A photo of an ASML EUV scanner.
Credit: ASML
ASML shipped four of these EUV scanners this year.

Extreme ultraviolet lithography, a technique that enables thinner circuit lines in computer chips, gained momentum in 2016 after years of delay. Tool manufacturers overcame technical challenges and launched scanners that can harness 13-nm EUV light to draw patterns of 10 nm or less. The biggest of them, the Dutch firm ASML, expected to ship four such scanners in 2016, each costing around $100 million. Meanwhile, chemical maker JSR and the Imec research consortium disclosed that they had made commercial batches of photoresists that can be used with the scanners. And the start-up Inpria raised $11 million to further its tin oxide-based EUV photoresists.

Jean-François Tremblay

Synthetic biology advanced

Making genetically engineered organisms will be more like building with Legos and less like tweaking a hard-to-decipher recipe, thanks to synthetic biology start-ups, which had a big growth year.
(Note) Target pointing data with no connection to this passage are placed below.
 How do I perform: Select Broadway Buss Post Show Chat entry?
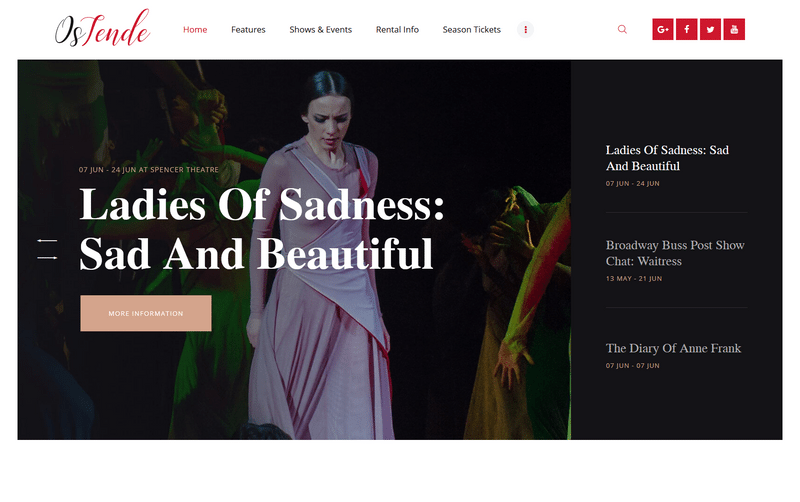pos(675,253)
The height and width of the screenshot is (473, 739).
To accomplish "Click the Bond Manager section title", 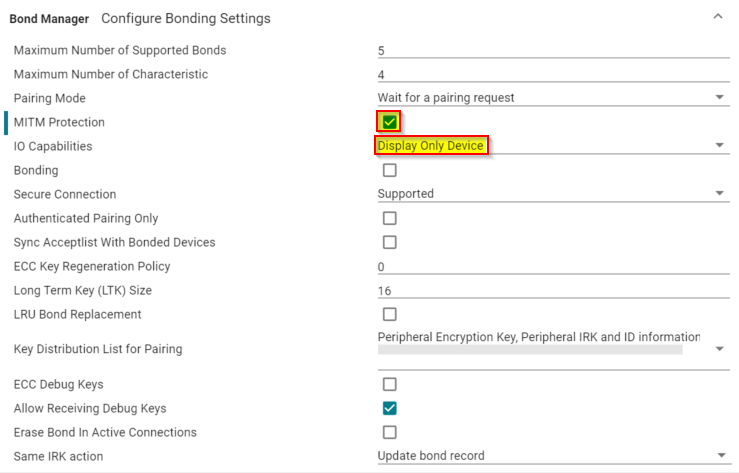I will (x=49, y=18).
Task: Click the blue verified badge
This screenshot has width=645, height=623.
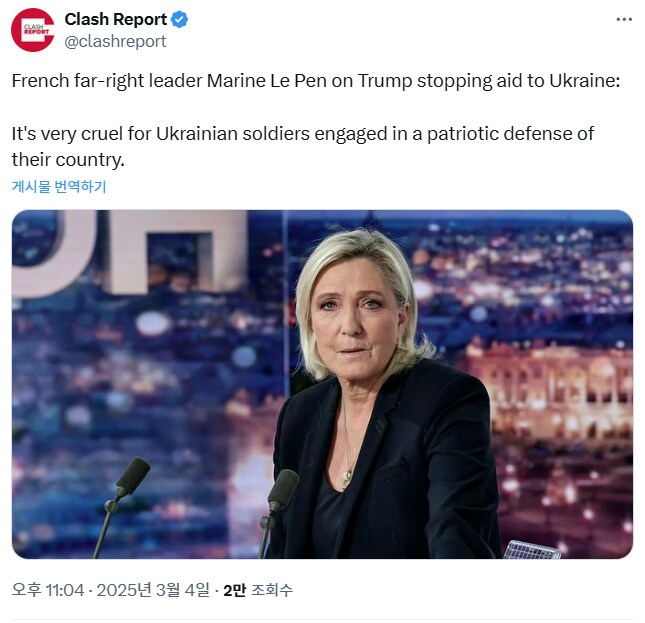Action: click(x=179, y=20)
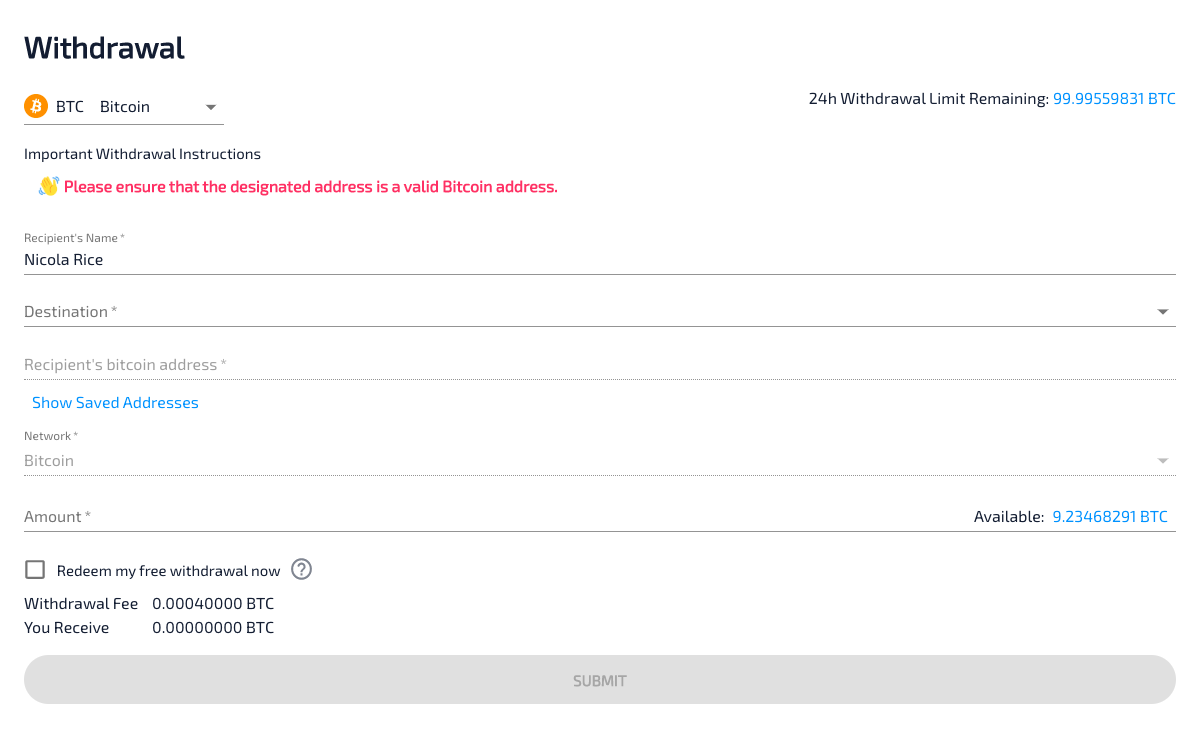
Task: Open the Show Saved Addresses link
Action: (x=115, y=403)
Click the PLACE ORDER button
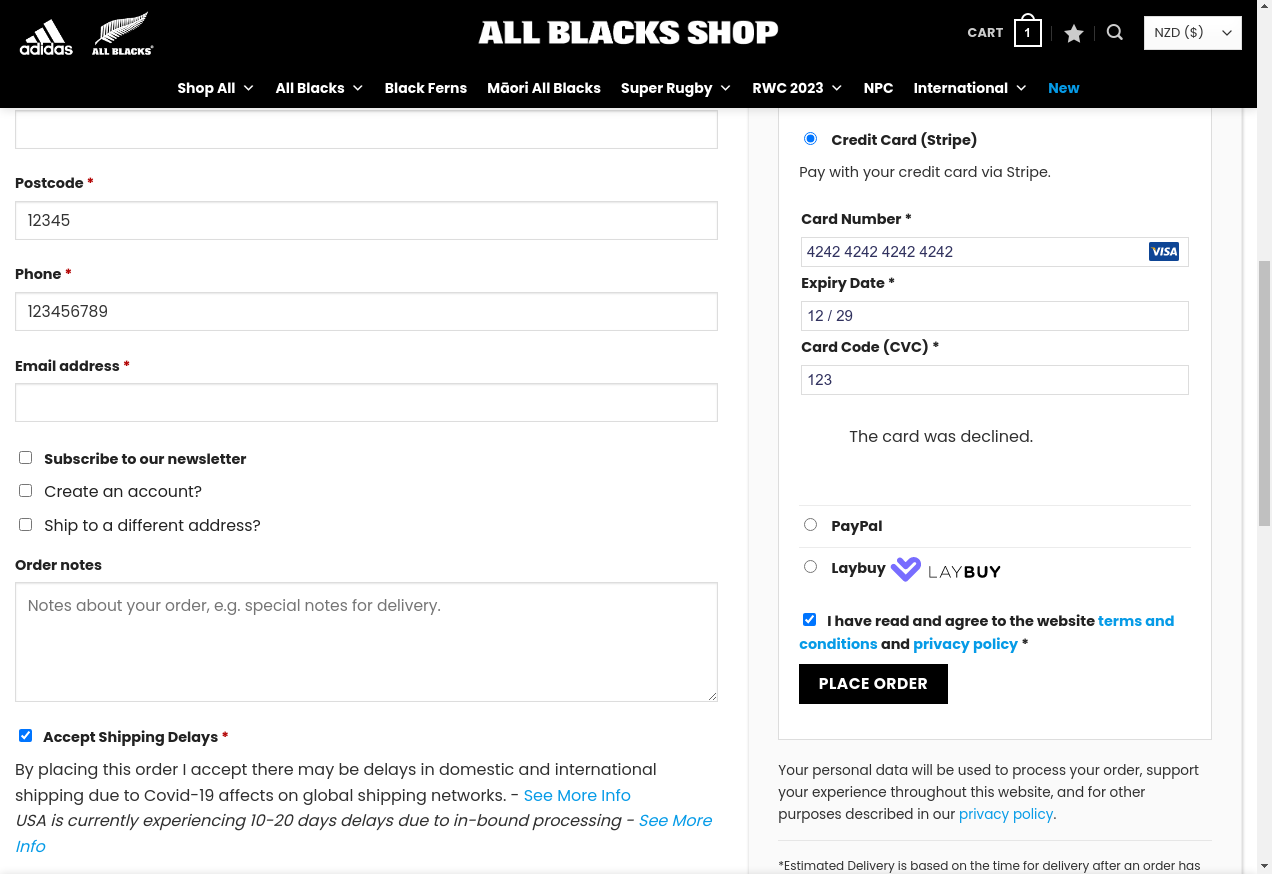The width and height of the screenshot is (1272, 874). tap(873, 684)
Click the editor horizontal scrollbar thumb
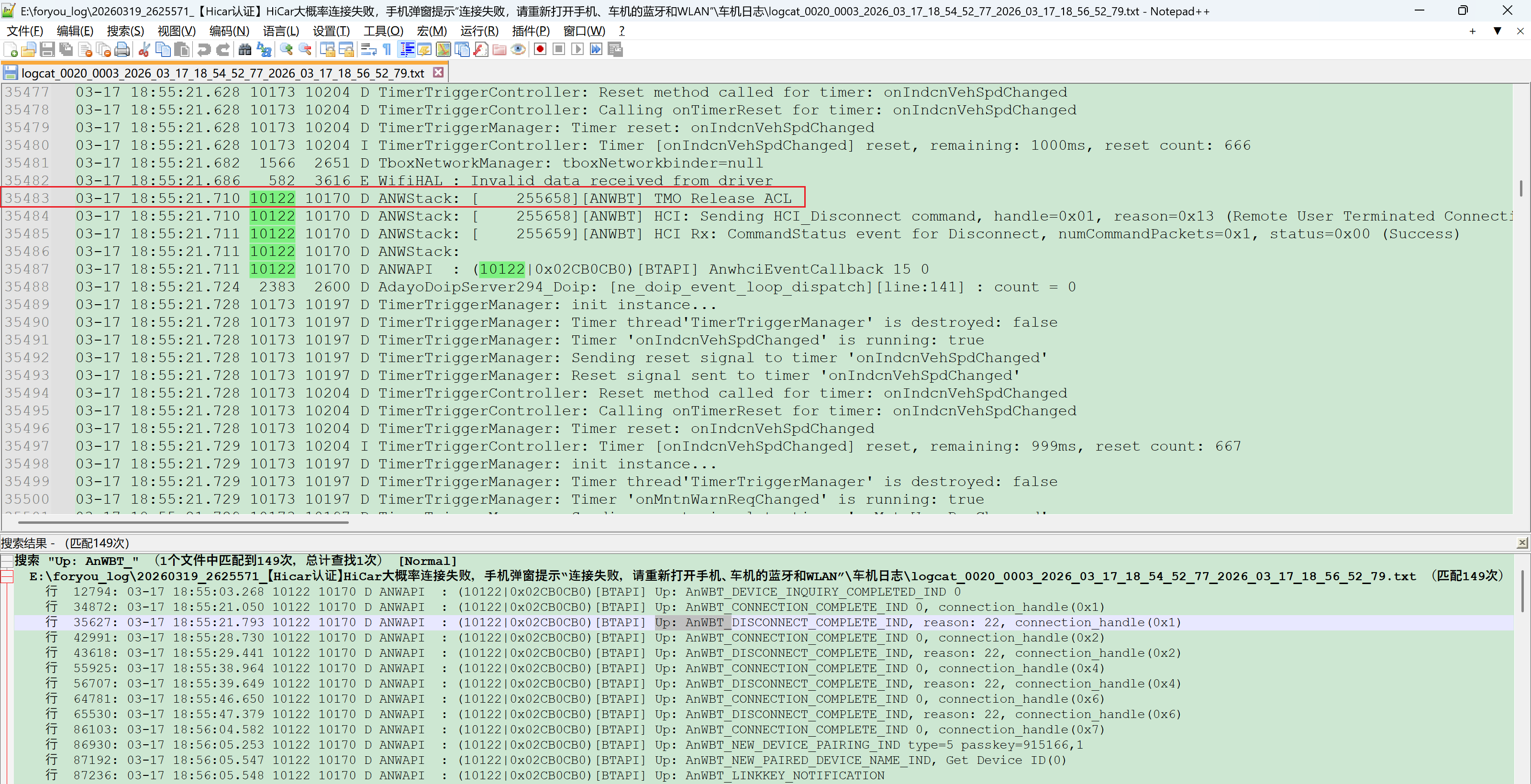This screenshot has width=1531, height=784. [183, 522]
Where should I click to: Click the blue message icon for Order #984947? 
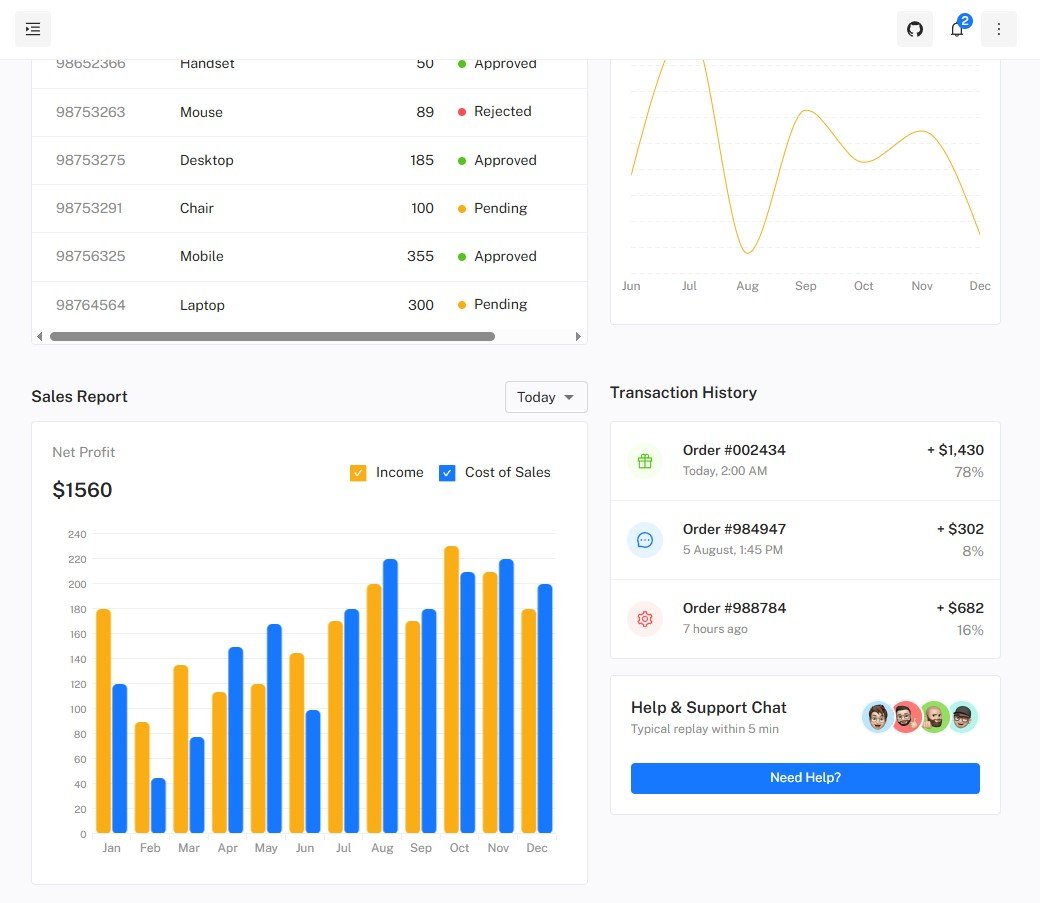tap(645, 540)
Scientists in Boston and the Bay Area are using automation, miniaturization, and computer learning to vastly speed up DNA and gene synthesis. The companies they founded—Gen9, Twist Bioscience, and Zymergen—attracted venture backing, customers, and key partners in 2016. Their custom-made DNA sequences will be used by organism builders at firms such as Amyris, Cargill, and Ginkgo Bioworks.

Melody Bomgardner

2-D materials hit the market

The development of functional 2-D materials took a big leap forward in 2016. Caltech, for example, developed a low-cost deposition process for making high-quality graphene sheets of about 1 m2. It is now working with an undisclosed semiconductor company to commercialize the technology. And the U.K. firm Thomas Swan became the first company to offer commercial volumes of 2-D boron nitride, which has good thermal conductivity but doesn’t conduct electricity. In the coming years, layers of different 2-D materials will be combined to create multifunctional products, said Thomas Swan executive Andy Goodwin.